Las mujeres, manos a la cintura, no se podían creer la escena. Uno de los policías sugería que hicieran lo mismo —juntarse a bailar— pero con cascos. Otras, respondían que ahí todos los días hay botellón, hay batallas de rap, chavales gritando y corriendo los domingos. Básicamente, la cotidianidad de un parque. De poco sirvió. La instructora cuenta que llevan haciendo estas clases desde la pandemia: “Empezamos a hacerlas virtualmente y luego cuando nos dejaron salir decidimos sacar las clases a la calle”. Córdoba explica que han considerado introducir los cascos en las clases, pero “te aíslan y lo que pretenden precisamente es sacar a la gente de ahí”.
Las imágenes han provocado un debate sobre si, además de la ley, se debe aplicar el sentido común. La Policía Municipal de Madrid explica que “cualquier actividad que repercuta en un beneficio económico en la vía pública necesita una autorización para ocuparla”. En este caso el beneficio es cuatro euros por clase.
Por otra parte, las actividades que incluyen una megafonía se regulan mediante la ley de espectáculos públicos y actividades recreativas, que establece que, además de la autorización municipal, los organizadores deben tener un seguro contratado de responsabilidad civil para cubrir los posibles daños a los asistentes y a terceras personas. La Policía Municipal afirma que ellos acuden siempre tras recibir una queja, que puede ser de alguien que pase por la zona o de algún vecino. Si los organizadores tienen la autorización necesaria para hacer la actividad, y aun así una tercera persona se queja, tendrían que hacer mediciones acústicas para ver si superan los decibelios permitidos.
Córdoba no entiende de dónde salen las quejas: “No se escucha la música hasta que no coronas el anfiteatro”. La instructora cuenta que a veces la Policía Municipal les ha indicado que se ha quejado un dueño de un perro que pasea por el parque, pero apela a la convivencia: “El parque es grande y nosotros lo usamos una hora, tres días a la semana”. Las clases son los martes, jueves y domingos. Lucía Quiroga acude con su pandilla casi todos los domingos a estas clases: “Es una iniciativa que surge en la pandemia cuando un grupo de profesores de zumba propuso hacer clases al aire libre. Los fines de semana nos juntamos unas 100 personas, principalmente mujeres, y luego entre semana acuden entre 20 y 30 personas”. Quiroga cuenta que “uno de cada dos domingos la Policía Municipal les corta la clase”.

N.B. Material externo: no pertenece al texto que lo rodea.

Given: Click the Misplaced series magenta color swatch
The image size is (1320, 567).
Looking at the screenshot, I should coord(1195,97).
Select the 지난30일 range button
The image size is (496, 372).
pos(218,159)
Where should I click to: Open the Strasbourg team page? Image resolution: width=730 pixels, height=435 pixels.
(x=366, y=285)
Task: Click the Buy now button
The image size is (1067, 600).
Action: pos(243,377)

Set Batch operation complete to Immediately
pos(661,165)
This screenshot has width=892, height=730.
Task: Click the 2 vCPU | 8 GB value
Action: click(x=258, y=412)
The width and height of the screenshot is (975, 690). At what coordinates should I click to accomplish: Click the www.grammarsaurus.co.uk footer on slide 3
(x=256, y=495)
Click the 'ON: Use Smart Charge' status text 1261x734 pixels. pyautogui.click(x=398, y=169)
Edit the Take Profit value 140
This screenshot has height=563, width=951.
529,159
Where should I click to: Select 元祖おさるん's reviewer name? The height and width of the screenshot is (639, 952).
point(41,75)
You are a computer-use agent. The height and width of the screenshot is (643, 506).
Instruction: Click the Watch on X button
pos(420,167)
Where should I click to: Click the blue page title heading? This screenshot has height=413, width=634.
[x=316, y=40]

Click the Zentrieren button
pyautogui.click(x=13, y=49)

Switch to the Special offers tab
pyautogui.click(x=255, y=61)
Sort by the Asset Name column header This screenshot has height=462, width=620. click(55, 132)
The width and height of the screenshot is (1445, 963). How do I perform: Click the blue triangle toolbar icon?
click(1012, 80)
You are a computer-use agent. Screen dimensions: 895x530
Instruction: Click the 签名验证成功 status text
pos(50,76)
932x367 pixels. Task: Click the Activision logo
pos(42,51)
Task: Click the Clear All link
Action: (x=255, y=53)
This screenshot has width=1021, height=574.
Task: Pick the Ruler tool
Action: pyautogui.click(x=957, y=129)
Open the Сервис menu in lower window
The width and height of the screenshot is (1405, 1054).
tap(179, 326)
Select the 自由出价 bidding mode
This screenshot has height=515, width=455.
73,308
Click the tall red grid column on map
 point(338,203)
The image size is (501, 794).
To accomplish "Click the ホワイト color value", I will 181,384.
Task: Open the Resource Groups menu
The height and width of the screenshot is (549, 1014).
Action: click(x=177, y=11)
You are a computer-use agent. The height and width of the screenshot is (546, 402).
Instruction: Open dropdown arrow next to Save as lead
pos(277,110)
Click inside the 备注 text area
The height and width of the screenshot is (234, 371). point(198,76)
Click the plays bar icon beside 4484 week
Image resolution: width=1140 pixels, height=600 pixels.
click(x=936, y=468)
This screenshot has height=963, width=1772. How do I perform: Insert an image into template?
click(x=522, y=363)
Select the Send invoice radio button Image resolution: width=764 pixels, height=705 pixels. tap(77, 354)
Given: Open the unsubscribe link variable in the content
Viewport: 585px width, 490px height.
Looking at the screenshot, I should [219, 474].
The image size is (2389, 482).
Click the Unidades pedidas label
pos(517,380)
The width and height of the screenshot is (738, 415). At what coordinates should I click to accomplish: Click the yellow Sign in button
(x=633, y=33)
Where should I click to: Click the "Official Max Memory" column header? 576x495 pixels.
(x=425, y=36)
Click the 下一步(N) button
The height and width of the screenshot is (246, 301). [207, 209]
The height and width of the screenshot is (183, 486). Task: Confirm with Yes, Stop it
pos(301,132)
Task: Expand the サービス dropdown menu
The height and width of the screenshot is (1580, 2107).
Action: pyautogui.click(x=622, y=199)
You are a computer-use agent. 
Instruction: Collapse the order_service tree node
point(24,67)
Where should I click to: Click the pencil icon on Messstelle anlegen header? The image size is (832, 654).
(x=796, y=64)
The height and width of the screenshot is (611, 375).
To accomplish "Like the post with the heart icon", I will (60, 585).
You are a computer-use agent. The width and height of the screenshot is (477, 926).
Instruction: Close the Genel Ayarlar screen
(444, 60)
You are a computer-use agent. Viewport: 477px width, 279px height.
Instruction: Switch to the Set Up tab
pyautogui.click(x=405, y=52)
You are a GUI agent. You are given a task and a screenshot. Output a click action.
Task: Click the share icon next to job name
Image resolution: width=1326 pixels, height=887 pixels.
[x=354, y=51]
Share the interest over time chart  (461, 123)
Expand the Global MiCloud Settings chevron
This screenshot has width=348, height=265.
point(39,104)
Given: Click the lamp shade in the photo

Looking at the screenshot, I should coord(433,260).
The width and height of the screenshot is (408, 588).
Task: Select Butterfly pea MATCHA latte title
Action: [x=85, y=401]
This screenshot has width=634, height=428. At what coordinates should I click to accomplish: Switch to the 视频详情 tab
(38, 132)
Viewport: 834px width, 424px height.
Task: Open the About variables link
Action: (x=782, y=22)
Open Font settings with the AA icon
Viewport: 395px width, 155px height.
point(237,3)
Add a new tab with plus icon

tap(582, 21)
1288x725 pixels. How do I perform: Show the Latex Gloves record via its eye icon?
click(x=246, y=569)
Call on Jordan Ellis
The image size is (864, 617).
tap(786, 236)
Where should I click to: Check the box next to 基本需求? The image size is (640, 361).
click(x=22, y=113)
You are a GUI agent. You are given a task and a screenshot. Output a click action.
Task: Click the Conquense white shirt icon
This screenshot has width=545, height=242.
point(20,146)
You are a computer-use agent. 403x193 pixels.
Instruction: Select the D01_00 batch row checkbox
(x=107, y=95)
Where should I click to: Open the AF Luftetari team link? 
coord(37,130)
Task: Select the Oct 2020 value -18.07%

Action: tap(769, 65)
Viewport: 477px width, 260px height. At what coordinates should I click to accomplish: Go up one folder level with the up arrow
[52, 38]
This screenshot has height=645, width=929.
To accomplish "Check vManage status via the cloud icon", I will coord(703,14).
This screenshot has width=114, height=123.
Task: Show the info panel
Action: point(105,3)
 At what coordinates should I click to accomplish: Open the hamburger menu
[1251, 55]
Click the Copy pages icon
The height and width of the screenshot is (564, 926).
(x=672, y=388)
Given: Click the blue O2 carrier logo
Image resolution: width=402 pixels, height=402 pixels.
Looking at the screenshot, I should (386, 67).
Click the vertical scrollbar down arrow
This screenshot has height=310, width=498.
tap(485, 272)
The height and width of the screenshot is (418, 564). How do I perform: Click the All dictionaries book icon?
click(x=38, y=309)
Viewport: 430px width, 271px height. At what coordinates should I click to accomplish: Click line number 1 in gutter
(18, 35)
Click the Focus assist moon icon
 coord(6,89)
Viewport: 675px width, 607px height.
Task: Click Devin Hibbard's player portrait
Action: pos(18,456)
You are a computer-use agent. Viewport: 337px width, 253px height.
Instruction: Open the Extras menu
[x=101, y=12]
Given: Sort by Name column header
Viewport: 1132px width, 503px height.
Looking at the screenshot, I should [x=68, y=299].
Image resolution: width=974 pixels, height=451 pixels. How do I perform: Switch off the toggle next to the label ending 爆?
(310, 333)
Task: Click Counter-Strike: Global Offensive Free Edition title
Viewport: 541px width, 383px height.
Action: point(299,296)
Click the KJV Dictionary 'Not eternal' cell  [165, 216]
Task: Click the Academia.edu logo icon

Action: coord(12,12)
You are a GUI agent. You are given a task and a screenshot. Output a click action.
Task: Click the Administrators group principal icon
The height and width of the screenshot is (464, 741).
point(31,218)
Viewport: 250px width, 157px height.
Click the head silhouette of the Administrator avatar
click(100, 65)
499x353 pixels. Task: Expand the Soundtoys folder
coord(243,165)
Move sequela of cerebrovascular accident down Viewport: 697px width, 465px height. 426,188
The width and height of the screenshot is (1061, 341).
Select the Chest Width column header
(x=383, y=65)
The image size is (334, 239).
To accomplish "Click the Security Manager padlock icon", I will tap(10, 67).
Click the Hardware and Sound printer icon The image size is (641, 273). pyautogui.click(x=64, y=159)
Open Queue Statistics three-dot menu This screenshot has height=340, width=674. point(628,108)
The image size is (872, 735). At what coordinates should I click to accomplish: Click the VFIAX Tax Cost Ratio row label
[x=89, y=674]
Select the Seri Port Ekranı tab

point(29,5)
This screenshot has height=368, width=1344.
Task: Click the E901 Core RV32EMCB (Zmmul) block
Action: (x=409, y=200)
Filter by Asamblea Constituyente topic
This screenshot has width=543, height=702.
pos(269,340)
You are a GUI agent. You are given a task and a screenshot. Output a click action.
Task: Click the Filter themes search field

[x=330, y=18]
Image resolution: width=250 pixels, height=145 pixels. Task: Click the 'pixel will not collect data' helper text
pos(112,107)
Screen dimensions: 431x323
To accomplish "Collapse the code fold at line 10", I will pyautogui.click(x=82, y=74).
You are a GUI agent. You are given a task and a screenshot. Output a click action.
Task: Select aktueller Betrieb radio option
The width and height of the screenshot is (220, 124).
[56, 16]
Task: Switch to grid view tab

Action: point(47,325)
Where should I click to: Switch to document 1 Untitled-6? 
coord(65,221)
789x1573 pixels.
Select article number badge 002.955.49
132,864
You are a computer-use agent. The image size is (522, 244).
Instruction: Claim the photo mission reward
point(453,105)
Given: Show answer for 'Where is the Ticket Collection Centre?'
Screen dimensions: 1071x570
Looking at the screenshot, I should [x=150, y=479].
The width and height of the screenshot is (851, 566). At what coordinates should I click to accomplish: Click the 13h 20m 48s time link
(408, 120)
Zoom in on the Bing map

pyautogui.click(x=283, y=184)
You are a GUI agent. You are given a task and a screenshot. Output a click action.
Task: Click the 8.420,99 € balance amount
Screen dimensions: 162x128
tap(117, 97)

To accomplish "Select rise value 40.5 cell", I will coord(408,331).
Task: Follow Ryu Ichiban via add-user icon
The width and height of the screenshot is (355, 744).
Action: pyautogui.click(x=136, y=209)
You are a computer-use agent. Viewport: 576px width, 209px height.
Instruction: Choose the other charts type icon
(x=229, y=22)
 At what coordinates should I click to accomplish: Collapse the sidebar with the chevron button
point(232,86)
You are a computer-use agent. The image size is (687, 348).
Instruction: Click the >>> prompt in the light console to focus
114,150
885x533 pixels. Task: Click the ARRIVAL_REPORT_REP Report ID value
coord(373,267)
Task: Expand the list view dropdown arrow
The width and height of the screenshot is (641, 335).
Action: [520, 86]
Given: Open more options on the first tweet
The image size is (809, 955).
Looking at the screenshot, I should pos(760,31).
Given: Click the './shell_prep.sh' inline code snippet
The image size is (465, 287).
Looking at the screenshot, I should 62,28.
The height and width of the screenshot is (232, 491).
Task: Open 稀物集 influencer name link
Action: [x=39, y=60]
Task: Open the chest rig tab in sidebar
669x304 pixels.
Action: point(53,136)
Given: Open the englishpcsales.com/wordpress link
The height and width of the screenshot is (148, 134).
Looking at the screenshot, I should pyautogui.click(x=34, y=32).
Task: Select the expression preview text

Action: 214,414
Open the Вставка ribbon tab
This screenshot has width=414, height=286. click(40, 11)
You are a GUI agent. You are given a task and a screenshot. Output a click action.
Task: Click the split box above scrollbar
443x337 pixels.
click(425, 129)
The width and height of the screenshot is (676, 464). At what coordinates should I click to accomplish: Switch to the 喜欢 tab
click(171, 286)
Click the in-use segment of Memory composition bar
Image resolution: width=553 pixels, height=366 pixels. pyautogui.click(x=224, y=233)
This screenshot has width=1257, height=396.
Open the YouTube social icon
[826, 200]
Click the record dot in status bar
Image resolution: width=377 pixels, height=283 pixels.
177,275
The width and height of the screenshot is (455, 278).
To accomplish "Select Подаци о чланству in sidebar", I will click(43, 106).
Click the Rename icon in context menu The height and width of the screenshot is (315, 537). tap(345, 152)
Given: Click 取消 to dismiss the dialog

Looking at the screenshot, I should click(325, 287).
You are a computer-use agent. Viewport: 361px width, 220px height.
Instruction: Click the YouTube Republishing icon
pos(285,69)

Estas clases de zumba han creado comunidad entre las asistentes “Somos todas mujeres del barrio. Yo voy con mi pandilla y luego nos quedamos a tomar una cerveza en algún bar, y el resto acaba charlando y salen nuevos grupos de amistad”, relata Quiroga. Se pregunta por qué un grupo de mujeres que se juntan en el parque a bailar no pueden utilizar el espacio cuando el mismo auditorio acoge el festival Brunch in the park, de música electrónica, que inhabilita el parque para el uso público. “Cosas que cuesten pasta, sí, pero una actividad de tranquis, no”.